> [Extrait présenté]:
Une de ces trois innovations retiendra t’elle l’attention du jury ? J’aimerais dire peu importe mais ce serait pur mensonge. Pour chacun d’entre eux, la reconnaissance de leur travail est d’importance.

Afrique du Sud, terre de contrastes

Peut on deviner, appréhender un pays en visitant ses écoles ? Sans doute non mais un peu tout de même. En nous invitant à visiter deux écoles, aux réalités différentes, nos hôtes sud-africains ont ouvert grand les portes de la réalité de leur pays.

A Cape Town, c’est le printemps, un printemps ensoleillé, rayonnant, verdoyant dans un paysage mêlant océan, montagnes et vignes, un décor de rêves dans lequel nous cheminons pour rejoindre les deux écoles que nous visiterons. Nous traversons des quartiers résidentiels où les maisons sont estampillése du souci sécuritaire. La première école, Saint Cyprian School se situe à l’ombre de Table Mountain, la montagne qui surplombe Cape Town.

> [Détail de la tâche]: Poursuivez le texte sur la visite d'écoles en Afrique du Sud à la suite de sa dernière phrase.

> [Enregistrements conservés]:
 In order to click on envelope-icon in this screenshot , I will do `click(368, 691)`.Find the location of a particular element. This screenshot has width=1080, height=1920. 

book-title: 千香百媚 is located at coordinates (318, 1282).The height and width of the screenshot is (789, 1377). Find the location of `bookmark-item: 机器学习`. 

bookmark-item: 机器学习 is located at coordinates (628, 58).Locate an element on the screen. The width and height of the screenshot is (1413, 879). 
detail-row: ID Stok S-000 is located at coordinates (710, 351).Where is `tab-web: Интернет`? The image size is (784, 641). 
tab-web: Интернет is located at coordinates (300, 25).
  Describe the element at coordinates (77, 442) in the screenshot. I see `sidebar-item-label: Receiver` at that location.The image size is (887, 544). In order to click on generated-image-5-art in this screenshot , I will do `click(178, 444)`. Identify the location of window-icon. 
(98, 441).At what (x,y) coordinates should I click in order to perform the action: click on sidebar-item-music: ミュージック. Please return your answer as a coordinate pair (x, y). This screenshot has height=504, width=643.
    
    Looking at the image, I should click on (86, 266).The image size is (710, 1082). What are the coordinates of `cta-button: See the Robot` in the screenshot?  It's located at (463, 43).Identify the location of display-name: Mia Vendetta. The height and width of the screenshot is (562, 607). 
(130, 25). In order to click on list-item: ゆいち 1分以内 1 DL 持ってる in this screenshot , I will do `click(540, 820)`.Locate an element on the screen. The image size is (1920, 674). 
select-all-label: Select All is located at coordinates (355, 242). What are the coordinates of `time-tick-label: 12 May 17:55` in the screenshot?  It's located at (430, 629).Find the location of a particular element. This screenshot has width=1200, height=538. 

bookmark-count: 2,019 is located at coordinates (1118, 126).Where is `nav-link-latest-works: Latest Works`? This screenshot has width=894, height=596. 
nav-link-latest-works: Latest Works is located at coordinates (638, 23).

> [Réponse proposée]:
Le lieu est magnifique. Nous sommes accueillis par des jeunes filles en uniforme bleu à grande majorité blanche. Des enseignantes nous accompagnent pour découvrir les différents niveaux, de la maternelle au collège, les différents lieux aussi. Le sport, l’enseignement artistique, les sciences, en particulier l’astronomie avec un superbe télescope sont développés ici.

Les salles sont équipées de tableaux interactifs, le centre de documentation est douillet, les locaux rénovés respectent les normes environnementales. Bref, nous sommes dans une école modèle destinée aux jeunes filles à l’avenir prometteur. Dans la chapelle, une chorale nous attend. Dehors, des élèves en groupe, assises sur la pelouse ou sur des bancs à l’ombre prennent leur lunch.

L’atmosphère fleure bon l’afrikanneer mais nous ne sommes plus sous le règne de l’appertheid. Quelques visages noirs sont présents dans l’assemblée des élèves, preuve que les choses bougent en Afrique du Sud.

Le contraste est saisissant avec la deuxième école, celle de Houtbay. Ici pas de café, de jus de fruit et de petits gateaux pour nous accueillir mais un principal enthousiaste, avide de nous faire partager sa passion pour l’enseignement.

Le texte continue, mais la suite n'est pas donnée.